The smell of freshly prepared lentils, rice, sautéed cabbage, peas and chapatis wafts through the three-bedroom flat shared by her six family members spanning four generations. Her daughter-in-law, Payal Mutha, has helped her prepare this routine feast. In an adjacent bedroom, Kamala, Asha’s octogenarian mother-in-law, naps under a ceiling fan to escape the relentless heat of the perennial Chennai summers.
The two men of the house — Asha’s husband and son — are away at work, despite the rising number of COVID-19 cases in the city.
“There are at least five confirmed COVID cases amongst our neighbors,” Asha says with concern, but there’s no hint of panic. The acceptance largely comes because Asha, her husband and Kamala already tested positive last year.
Their neighborhood, where commercial establishments and housing blocks jostle for space, is densely packed. Cars can barely drive down the streets overshadowed by multi-storied apartments. Social distancing is tough.
“My husband and I isolated ourselves at home,” Asha says. “But my mother-in-law was hospitalized. She used to beg us over video calls to bring her home.”
Kamala has lived with mental health issues for four decades, she says. But a hospitalization in the COVID-19 ward last year proved catastrophic. She recovered from the coronavirus, but her mental health worsened.
“After she returned, we consulted with seven doctors in one month,” Asha says with a shudder. “Nothing worked. She constantly had bouts of breathlessness, anxiety, panic attacks.”
Now, the family filters what is shared with Kamala. News of COVID-19 and the deaths of relatives and friends — and there are many — is left at the doorstep.
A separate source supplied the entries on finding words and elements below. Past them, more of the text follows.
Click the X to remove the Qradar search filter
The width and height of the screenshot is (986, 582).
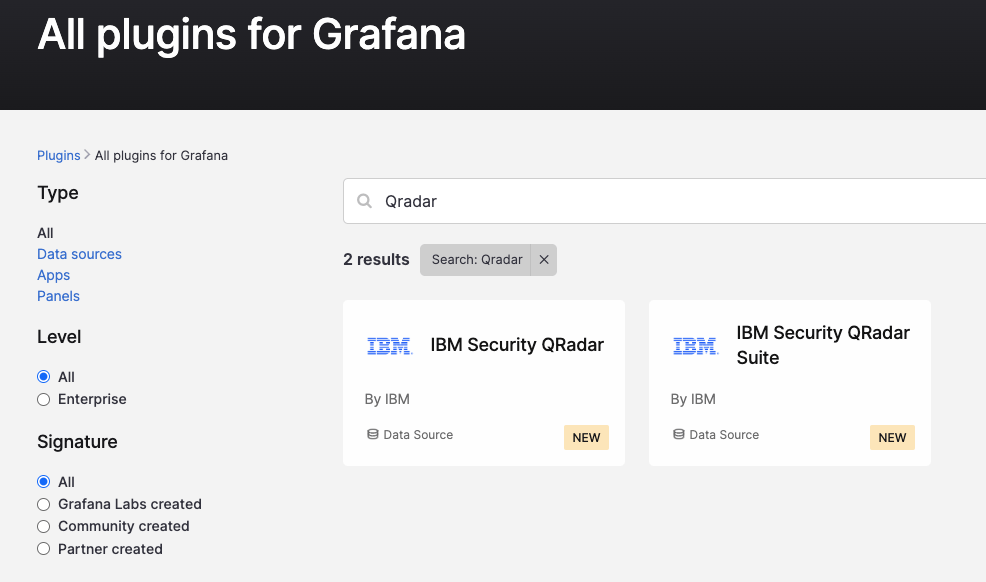pyautogui.click(x=543, y=259)
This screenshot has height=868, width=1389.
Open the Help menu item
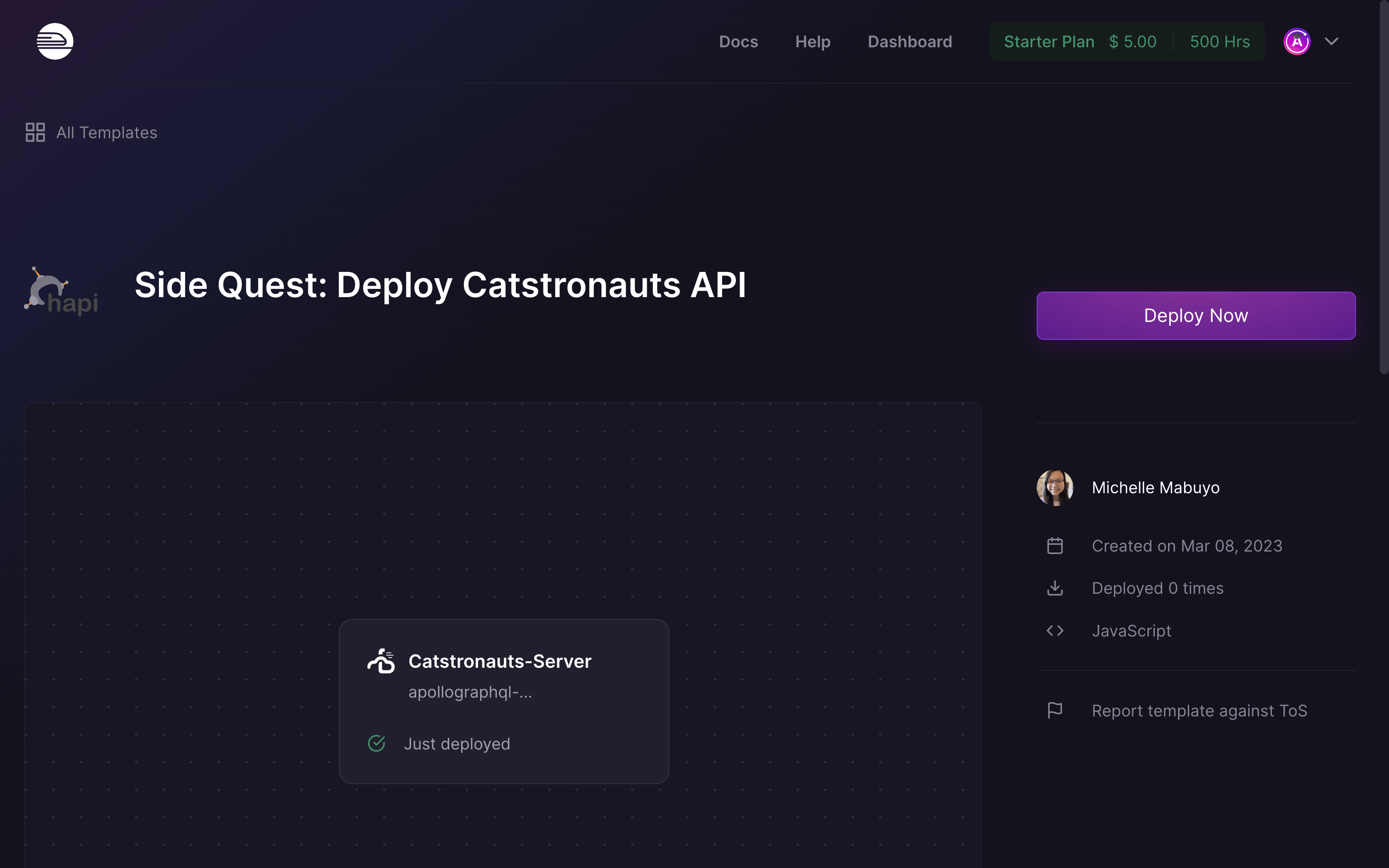(x=813, y=41)
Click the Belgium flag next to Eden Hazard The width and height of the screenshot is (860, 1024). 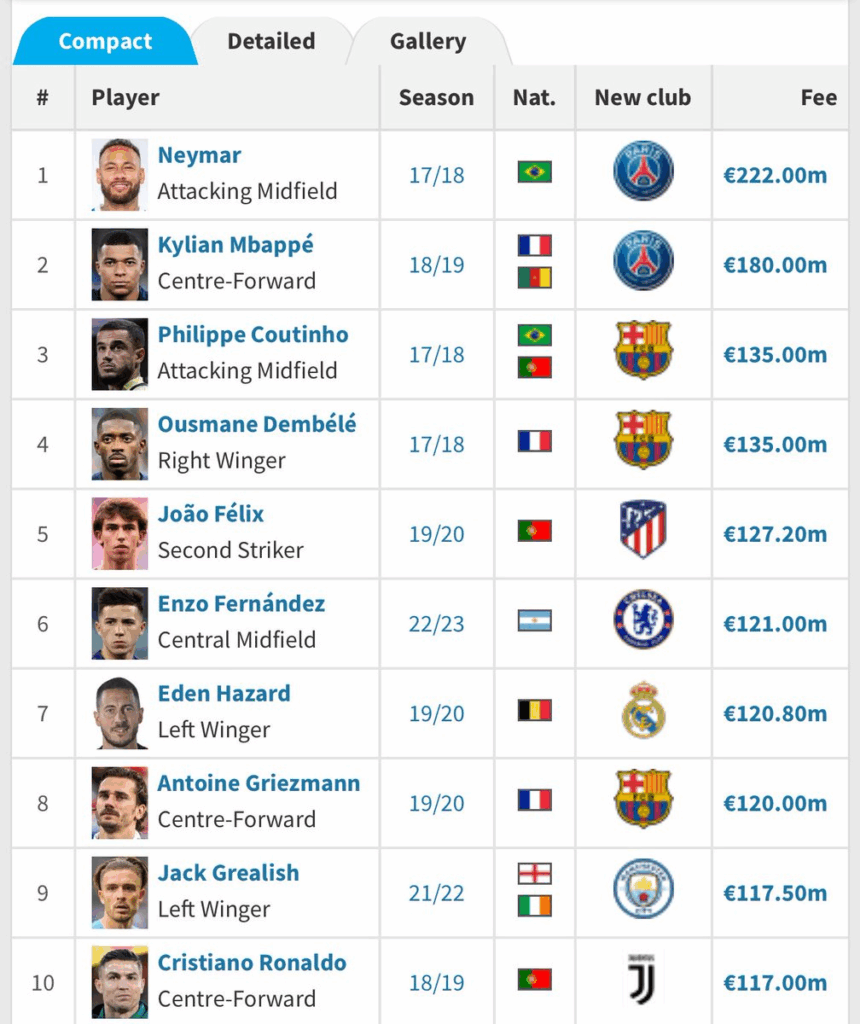coord(535,710)
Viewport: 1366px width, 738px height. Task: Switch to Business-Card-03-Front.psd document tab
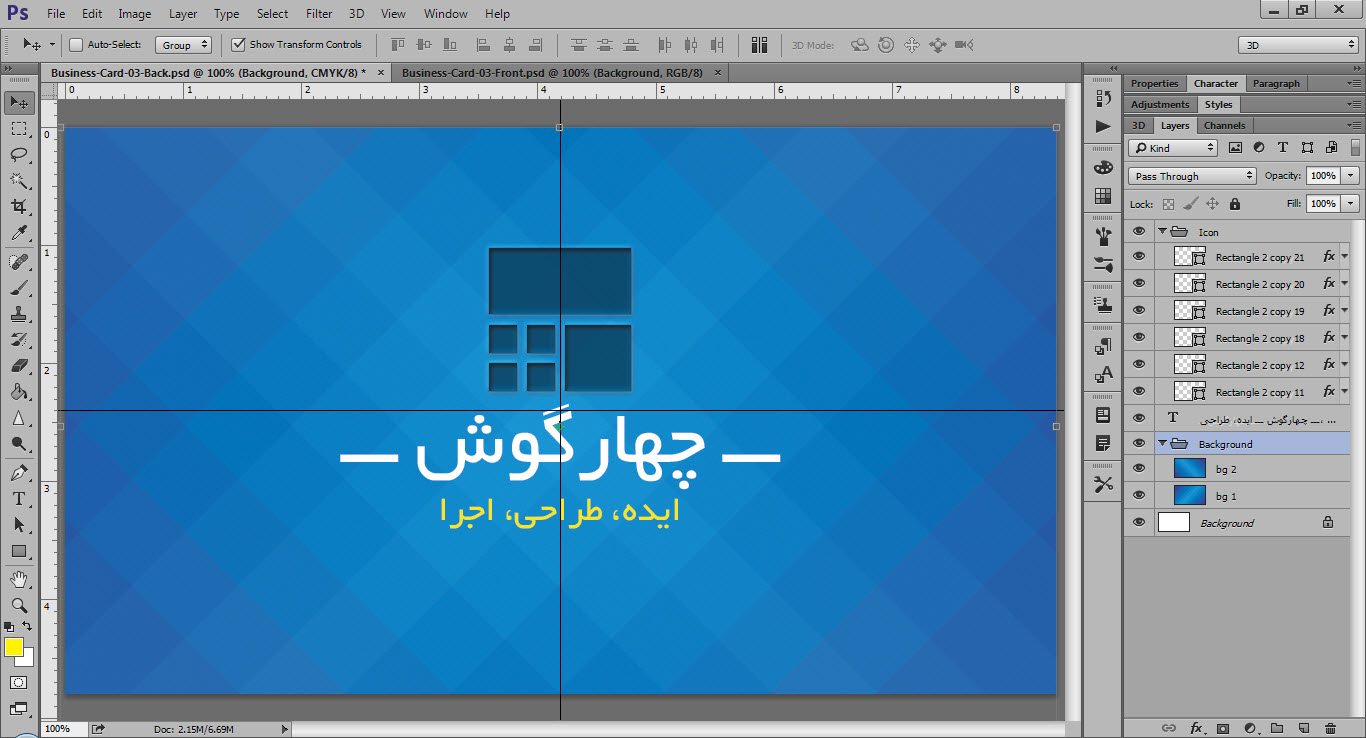pyautogui.click(x=552, y=73)
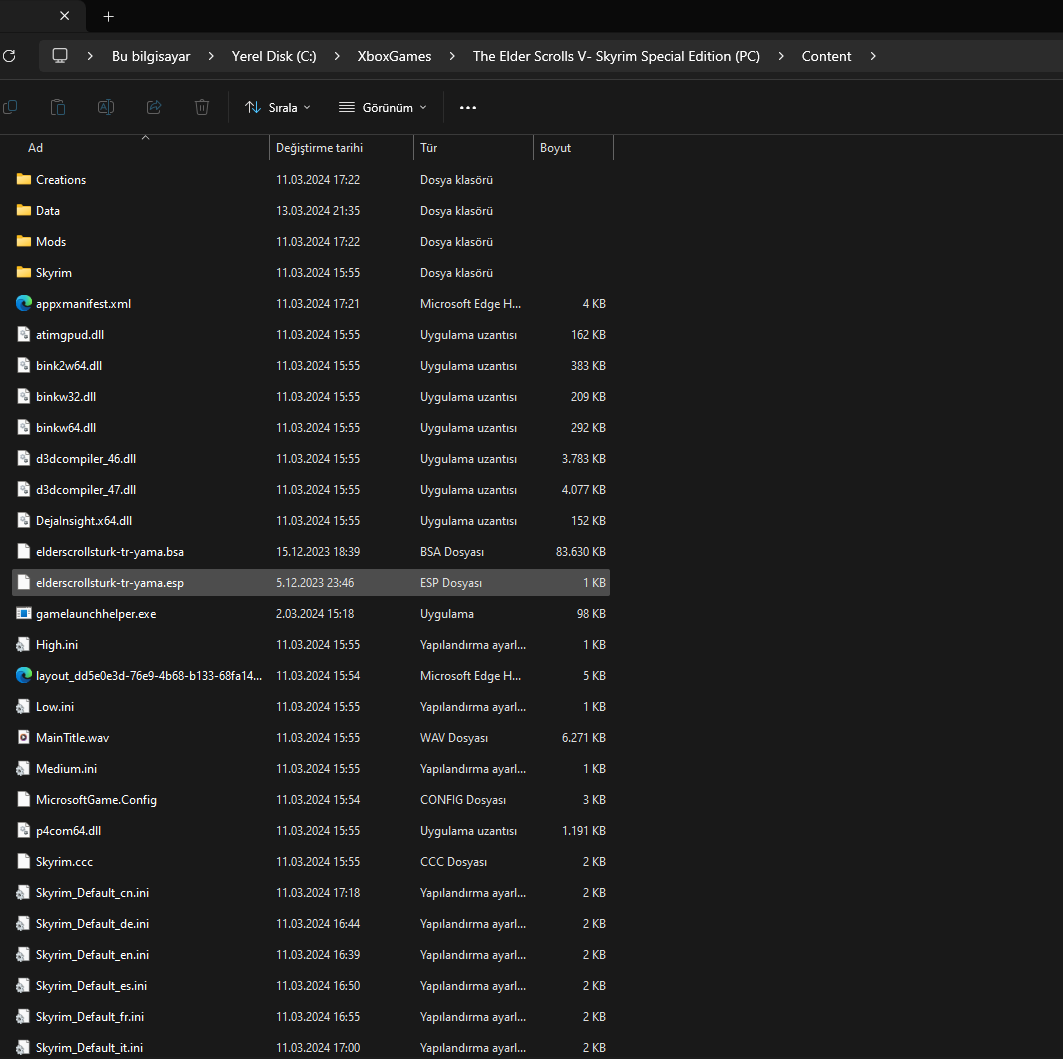The height and width of the screenshot is (1059, 1063).
Task: Select the MainTitle.wav audio file icon
Action: pyautogui.click(x=24, y=738)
In the 33 years of her married life, Asha has learned a host of skills required of a healthcare giver. “I am a mini-nurse,” she says, with a laugh, listing duties like organizing and administering Kamala’s medications and nebulizer, checking her vitals every few hours, treatment and care plans, and having nurses and doctors on speed dial. “Women learn.”
For emergencies, there’s a bell installed by Kamala’s bedside. At least twice a week, the electronic beep sounds. Asha drops what she is doing to check on Kamala. Sometimes it’s nothing. But often it’s an onset of a serious panic attack.
Their only downtime, in between chores and caretaking and homeschooling, is an hour-long afternoon nap. The humdrum of endless housework and an inability to control events beyond their threshold has changed their perspective.
Last year, when family members fell ill from COVID-19 and needed constant care, Payal fainted on the bathroom floor from exhaustion.
“Now that fear is gone,” she says. “All we can do is be careful and take recommended precautions.”
Asha agrees. The paranoia unleashed by the pandemic in the first wave has been replaced by fatalism of the second wave.
“What has to happen will happen,” Asha says, with a shrug.